Passage provided
○ ○ ○ ○ ○
President-elect Donald Trump made "repeal and replacement" of the Affordable Care Act a central talking point in his campaign.  Now that he's been elected, analysts and people covered by the act, referred to as Obamacare, are trying to anticipate how Trump's pledge will translate to reality.

Barbara Zabawa fits both those descriptions.  She's a Madison-based attorney, heading the Center for Health and Wellness Law - and she's covered by the ACA.  Zabawa says you can bet on one certainty in the months to come: change.

"Certainly, it will be different," she says.  "How different it will be and what, exactly, will change, still remains to be seen.  But I think we have some ideas - we've been able to peek into some windows as to what the future might look like.  But the exact way it will look?  We don't know yet."

Zabawa says that while change will happen, immediate is a relative term, and so people should plan both for the short- and long-term future.  "I think the best course of action would be - if you are dependent on subsidies for health insurance coverage - keep moving forward with the marketplace for now," she says.  "If you have some flexibility in your coverage options - if you don't necessary need a subsidy or you don't qualify for one, you can always look outside of the marketplace and go directly to a health insurance company."

Trump and other leading Republicans say they intend to preserve the act's more popular elements, such as mandating coverage for people with pre-existing conditions, and ensuring parents can cover children up to age 26 on their health insurance policy. 

Credit courtesy Barbara Zabawa
Health and wellness attorney Barbara Zabawa is - like many - watching potential changes to the Affordable Care Act closely.

But analysts say maintaining those parts of Obamacare will require maintaining a central philosophy of the plan - that younger and healthier people subsidize the coverage for older and sicker enrollees.

"That's community rating, basically," Zabawa says.  Eliminating it, she adds, would return the country to pre-Obamacare days.  "People were paying more for health insurance if they were older and sicker and those who weren't, paid less."

And again, Zabawa believes major changes will take significant effort - and time.  "I think those who are real policy wonks and have looked at the possibilities have said that it's going to take a couple of years to unwind.  If they really do away with health coverage under the marketplace, it won't go away immediately, because they [they'd be] leaving tens of millions of people without alternatives."
○ ○ ○ ○ ○
(Pixel coordinate grounding data)

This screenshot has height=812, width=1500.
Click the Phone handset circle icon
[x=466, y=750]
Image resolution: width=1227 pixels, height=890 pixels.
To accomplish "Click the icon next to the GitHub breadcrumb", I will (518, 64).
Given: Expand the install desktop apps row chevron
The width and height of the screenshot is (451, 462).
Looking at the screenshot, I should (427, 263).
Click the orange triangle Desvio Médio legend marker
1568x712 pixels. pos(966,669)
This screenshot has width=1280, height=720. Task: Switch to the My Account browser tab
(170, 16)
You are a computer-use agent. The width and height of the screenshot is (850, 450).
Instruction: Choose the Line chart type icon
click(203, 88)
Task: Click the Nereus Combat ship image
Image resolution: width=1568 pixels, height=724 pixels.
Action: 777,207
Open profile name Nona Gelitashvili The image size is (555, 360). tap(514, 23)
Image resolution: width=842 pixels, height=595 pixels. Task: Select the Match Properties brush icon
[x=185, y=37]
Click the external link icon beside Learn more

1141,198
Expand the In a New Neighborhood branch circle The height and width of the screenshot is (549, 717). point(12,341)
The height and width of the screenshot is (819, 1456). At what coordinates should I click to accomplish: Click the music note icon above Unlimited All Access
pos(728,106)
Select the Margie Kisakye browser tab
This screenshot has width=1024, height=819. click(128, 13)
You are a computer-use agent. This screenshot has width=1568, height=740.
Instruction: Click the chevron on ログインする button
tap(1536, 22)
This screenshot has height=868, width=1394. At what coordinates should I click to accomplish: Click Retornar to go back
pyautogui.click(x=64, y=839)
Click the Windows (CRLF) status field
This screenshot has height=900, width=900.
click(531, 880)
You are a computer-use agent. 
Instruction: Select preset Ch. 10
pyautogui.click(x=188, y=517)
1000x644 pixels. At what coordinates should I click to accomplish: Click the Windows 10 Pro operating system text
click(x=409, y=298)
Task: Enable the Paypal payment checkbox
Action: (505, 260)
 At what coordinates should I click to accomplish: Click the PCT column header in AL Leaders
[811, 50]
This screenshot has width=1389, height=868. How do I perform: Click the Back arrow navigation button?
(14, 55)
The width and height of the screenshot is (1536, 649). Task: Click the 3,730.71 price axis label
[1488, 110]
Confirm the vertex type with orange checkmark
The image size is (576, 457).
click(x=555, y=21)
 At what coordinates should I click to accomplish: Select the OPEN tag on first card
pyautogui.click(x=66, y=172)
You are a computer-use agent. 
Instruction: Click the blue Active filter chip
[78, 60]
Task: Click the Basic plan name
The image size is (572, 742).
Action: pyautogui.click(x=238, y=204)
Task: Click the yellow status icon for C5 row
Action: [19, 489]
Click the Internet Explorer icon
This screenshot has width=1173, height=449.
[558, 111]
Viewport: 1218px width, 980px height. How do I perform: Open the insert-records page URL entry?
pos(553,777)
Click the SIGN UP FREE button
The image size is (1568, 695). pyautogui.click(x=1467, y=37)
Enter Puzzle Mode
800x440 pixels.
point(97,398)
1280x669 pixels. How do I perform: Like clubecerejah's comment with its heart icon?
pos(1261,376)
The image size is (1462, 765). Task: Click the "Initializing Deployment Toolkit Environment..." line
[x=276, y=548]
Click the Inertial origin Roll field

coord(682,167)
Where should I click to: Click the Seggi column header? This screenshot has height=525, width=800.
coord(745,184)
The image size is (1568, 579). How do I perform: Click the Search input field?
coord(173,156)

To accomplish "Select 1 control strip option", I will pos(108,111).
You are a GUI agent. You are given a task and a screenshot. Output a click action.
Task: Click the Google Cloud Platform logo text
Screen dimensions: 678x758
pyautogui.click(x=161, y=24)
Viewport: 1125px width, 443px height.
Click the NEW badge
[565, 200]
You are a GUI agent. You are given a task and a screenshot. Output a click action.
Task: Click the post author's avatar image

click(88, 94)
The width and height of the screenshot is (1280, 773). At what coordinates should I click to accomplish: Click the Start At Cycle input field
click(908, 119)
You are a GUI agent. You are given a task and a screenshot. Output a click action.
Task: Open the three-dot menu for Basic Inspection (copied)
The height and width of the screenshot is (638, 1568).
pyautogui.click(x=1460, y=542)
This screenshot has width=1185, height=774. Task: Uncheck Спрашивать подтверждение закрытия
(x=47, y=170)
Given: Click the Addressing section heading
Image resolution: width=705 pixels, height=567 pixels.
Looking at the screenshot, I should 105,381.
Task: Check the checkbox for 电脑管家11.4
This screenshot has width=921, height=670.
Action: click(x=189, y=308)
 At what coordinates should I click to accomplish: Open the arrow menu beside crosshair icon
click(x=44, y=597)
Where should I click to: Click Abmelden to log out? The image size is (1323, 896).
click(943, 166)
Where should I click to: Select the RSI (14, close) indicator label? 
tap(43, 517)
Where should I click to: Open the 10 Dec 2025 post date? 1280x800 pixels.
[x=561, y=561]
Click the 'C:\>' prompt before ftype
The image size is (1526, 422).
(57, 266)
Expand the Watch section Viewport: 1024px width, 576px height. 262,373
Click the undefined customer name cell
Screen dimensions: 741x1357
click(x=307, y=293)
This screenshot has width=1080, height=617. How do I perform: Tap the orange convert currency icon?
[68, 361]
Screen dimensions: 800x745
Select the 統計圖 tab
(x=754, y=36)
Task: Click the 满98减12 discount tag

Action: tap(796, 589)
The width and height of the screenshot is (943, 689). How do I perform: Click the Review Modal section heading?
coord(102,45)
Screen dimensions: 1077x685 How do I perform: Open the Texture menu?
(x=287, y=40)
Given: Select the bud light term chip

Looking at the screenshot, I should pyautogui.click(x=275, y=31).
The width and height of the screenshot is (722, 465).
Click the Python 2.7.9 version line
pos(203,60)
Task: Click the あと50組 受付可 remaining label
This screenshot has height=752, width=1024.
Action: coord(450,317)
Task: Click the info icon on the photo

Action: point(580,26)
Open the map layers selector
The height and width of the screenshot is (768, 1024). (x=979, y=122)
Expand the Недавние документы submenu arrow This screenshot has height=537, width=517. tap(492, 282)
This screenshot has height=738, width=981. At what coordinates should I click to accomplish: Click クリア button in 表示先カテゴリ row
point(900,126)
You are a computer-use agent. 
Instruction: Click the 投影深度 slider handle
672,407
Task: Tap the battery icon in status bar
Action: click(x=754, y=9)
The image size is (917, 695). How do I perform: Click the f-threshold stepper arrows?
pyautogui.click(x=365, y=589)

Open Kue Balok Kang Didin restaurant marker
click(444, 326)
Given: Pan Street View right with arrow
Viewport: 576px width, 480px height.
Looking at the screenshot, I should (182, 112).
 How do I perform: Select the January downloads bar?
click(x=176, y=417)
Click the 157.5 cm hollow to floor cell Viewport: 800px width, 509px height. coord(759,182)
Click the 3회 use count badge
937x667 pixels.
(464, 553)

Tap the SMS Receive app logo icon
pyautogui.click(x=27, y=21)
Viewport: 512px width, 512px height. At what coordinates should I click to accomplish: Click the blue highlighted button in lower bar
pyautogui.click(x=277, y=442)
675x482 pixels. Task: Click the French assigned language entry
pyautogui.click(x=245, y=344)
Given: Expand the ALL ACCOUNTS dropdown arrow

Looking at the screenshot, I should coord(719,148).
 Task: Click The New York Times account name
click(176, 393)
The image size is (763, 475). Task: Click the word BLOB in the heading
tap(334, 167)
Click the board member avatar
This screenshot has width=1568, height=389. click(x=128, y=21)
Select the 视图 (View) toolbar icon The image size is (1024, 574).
○ ○ ○ ○ ○
What to do
a - Rewrite everything from "Barbara Zabawa fits" down to "to come: change." in the article on the Affordable Care Act, changing "attorney" to "lawyer".
b - According to the article on the Affordable Care Act, what does Barbara Zabawa head?
c - Sum up the article on the Affordable Care Act in two sentences.

Answers by item number
a -
Barbara Zabawa fits both those descriptions.  She's a Madison-based lawyer, heading the Center for Health and Wellness Law - and she's covered by the ACA.  Zabawa says you can bet on one certainty in the months to come: change.

b - The Center for Health and Wellness Law.

c - Barbara Zabawa is a Madison-based attorney who is covered by the Affordable Care Act. She expects Donald Trump's pledge to repeal and replace the act to bring change that could take a couple of years, and she advises people who depend on subsidies to keep using the marketplace for now.